• _DAFTAR TUGAS_:
a) Menurut teks bacaan, mengapa sudut potong utama (Kr) berperan penting dalam pemotongan? Jelaskan dalam satu sampai tiga kalimat.
b) Tuliskan dengan persis seluruh bagian teks bacaan, mulai dari "Proses pemesinan yang" terus ke bawah sampai "pada suatu bidang.".
:: TEKS BACAAN
Proses pemesinan yang menggunakan perkakas potong bermata tunggal,
mekanismenya adalah dengan memotong bagian dari benda kerja bentuk
silinder yang berputar. Perkakas dihantarkan secara linier, sejajar dengan
sumbu rotasi. Proses pemesinan berdasarkan bentuk benda kerja ada dua,
yaitu bentuk bulat (silindris) dan berbagai bentuk non-silindris. Proses
pembuatan dilakukan dengan cara memotong sebagian benda kerja yang
berputar pada mesin sementara pisau potongnya diam.
Gambar 2.4 Proses pemotongan orthogonal (Sumber : Rochim, 1993)
Analisis mekanisme pembentukan geram tersebut dikemukakan oleh
Merchant berdasarkan teorinya atas model pemotongan sistem tegak
(orthogonal system). Sistem pemotongan tegak merupakan
21
penyederhanaan dari sistem pemotongan miring (obligue system) dimana
gaya diuraikan menjadi komponen gaya yang bekerja pada suatu bidang.
Pemotongan tegak (Orthogonal cutting) merupakan suatu sistem
pemotongan dengan gerakan relatif antara mata pahat dan benda kerja
membentuk sudut potong tepat 90º atau yang dinamakan dengan sudut
potong utama (Kr), dan besarnya lebar mata pahat lebih besar dari lebar
benda kerja yang akan dipotong. Menurut Rochim(1993), sudut potong
utama (Kr) mempunyai peran antara lain :
1. Menentukan lebar dan tebal geram sebelum terpotong (b dan h)
2. Menentukan panjang mata potong yang aktif atau panjang kontak
antara geram dengan bidang pahat, dan
3. Menentukan besarnya gaya.
::::
:: DATA YANG DIKUMPULKAN
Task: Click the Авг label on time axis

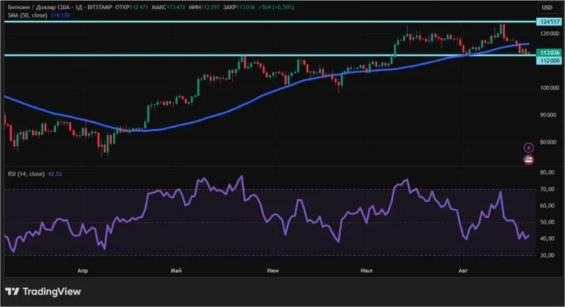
::::
• _JAWABAN YANG BENAR_:
a) Sudut potong utama (Kr) menentukan lebar dan tebal geram sebelum terpotong (b dan h). Sudut ini juga menentukan panjang mata potong yang aktif, atau panjang kontak antara geram dengan bidang pahat, serta menentukan besarnya gaya.

b)
Proses pemesinan yang menggunakan perkakas potong bermata tunggal,
mekanismenya adalah dengan memotong bagian dari benda kerja bentuk
silinder yang berputar. Perkakas dihantarkan secara linier, sejajar dengan
sumbu rotasi. Proses pemesinan berdasarkan bentuk benda kerja ada dua,
yaitu bentuk bulat (silindris) dan berbagai bentuk non-silindris. Proses
pembuatan dilakukan dengan cara memotong sebagian benda kerja yang
berputar pada mesin sementara pisau potongnya diam.
Gambar 2.4 Proses pemotongan orthogonal (Sumber : Rochim, 1993)
Analisis mekanisme pembentukan geram tersebut dikemukakan oleh
Merchant berdasarkan teorinya atas model pemotongan sistem tegak
(orthogonal system). Sistem pemotongan tegak merupakan
21
penyederhanaan dari sistem pemotongan miring (obligue system) dimana
gaya diuraikan menjadi komponen gaya yang bekerja pada suatu bidang.